Oracle Performance

When views causes havoc

Views are great. They simplify design, makes code look more elegant and hides complexity. They also enables reuse by putting complex code in just one place instead of in every accessing piece of code.

But…

There once was a large project that has been churning away for a long time. The performance of having more than one user on the system was horrendous. But it was chalked up to misconfiguration.

I am asked to spend a day giving said configuration a quick glance.

I start looking and am simultaneous asked to write code to make it possible to generate large volumes of data. These two efforts leads deep into their design.
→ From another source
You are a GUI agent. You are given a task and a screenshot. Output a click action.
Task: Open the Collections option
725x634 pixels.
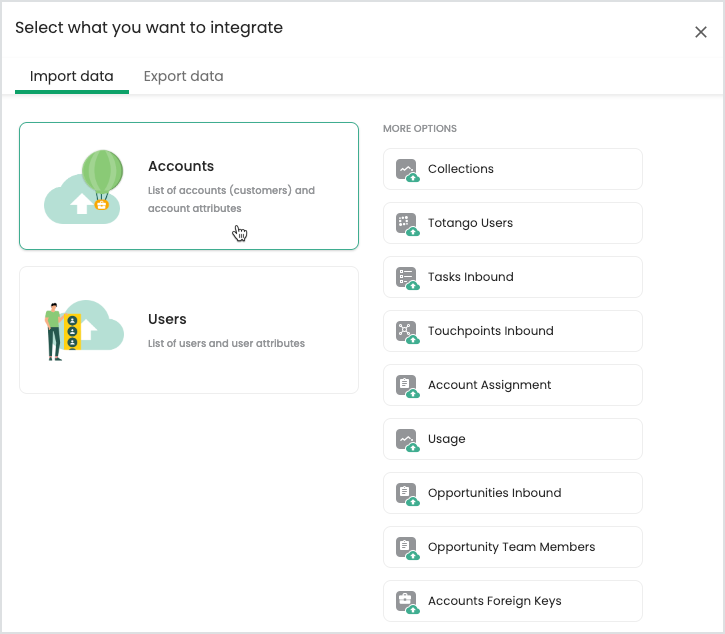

It turns out a creative way to model the data was hidden in a layer of views. On top of those views there were other views. Something happened here with performance and it was painful beyond belief.

The data model had to be completely changed to allow SQL to properly navigate it in a relational fashion. But the views was a much bigger problem. It had ended up being an object oriented persons wet dream. Multiple things was subclassed that in the relational world would be one. Here is a completely made up example, the data was of a different kind but to make it less obvious for outsiders what I’m referring I’ve changed what was represented.
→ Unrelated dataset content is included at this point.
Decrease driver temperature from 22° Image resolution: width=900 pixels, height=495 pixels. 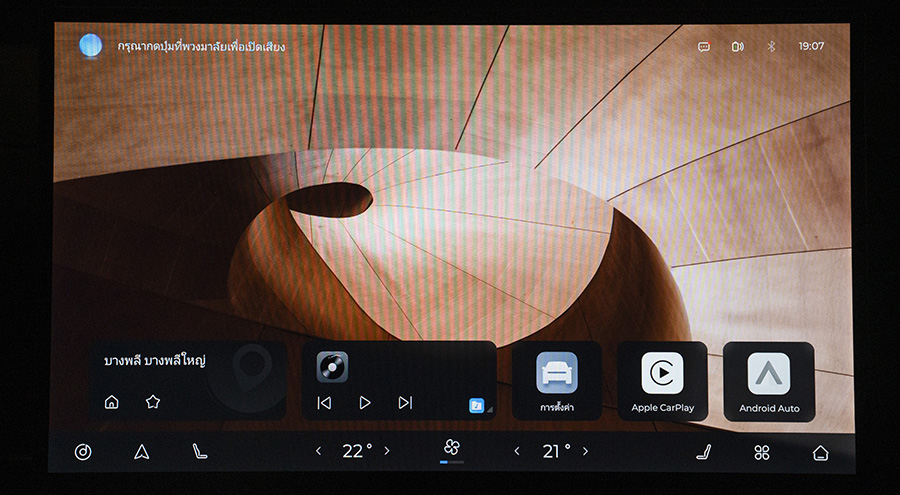click(319, 452)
There was different kinds of people, lets say managers, project leaders and individual contributors. Each of these were in their own table. Those people had access to one or more vehicles, tractor, bicycles and cars. Each vehicle was placed in it’s own table.

These subclassed tables were essentially identical. It could have been one table. In fact the code needed to be able to deal with people as one entity and vehicles as another. To achieve this one view for each was created that put them back together via a union all + order by.

Next up was the access for these things together (what vehicles a certain person has), to achieve this a new view was created that did a join of the persons view with the vehicles view. Now this work just fine in development with some 30 persons and 30 vehicles.

When the data grows, it does not work at all. The reason being that a unioned dataset cannot be joined with another unioned dataset using indexes, especially when the data being unioned does not reside in the same table.

What ended up happening was that all views were fully materialized and sorted, then the join happened and out of it we pulled a single record. And then it was done again. This caused a massive performance issue and not even a big EXADATA helped the performance.

Of course to make matters worse, an ORM was put between actual code and the database. So what really happened was even more hidden. The developers did not understand the database and the database folks could not read and understand the SQL passed in by Hibernate.

My report stated that I saw no way for this to work and I could not see a way to fix it without doing a major redesign. It finished off with saying I realize it will not happen as it will be months upon months of rework for the whole project and that cost was not going to be accepted.

I come in the morning after and am told to drop everything. I get to redesign it the way I want and no limits are placed on the design. Nine months later the application has completed a rewrite for the data model and access model I have built. It is by far the best performing application at the site.

Did we learn from this to design data model before code. No, that is not the hip way to do it. What people took away even though I explained why this happened time after time is “Views are bad, you cannot get good performance with them.”.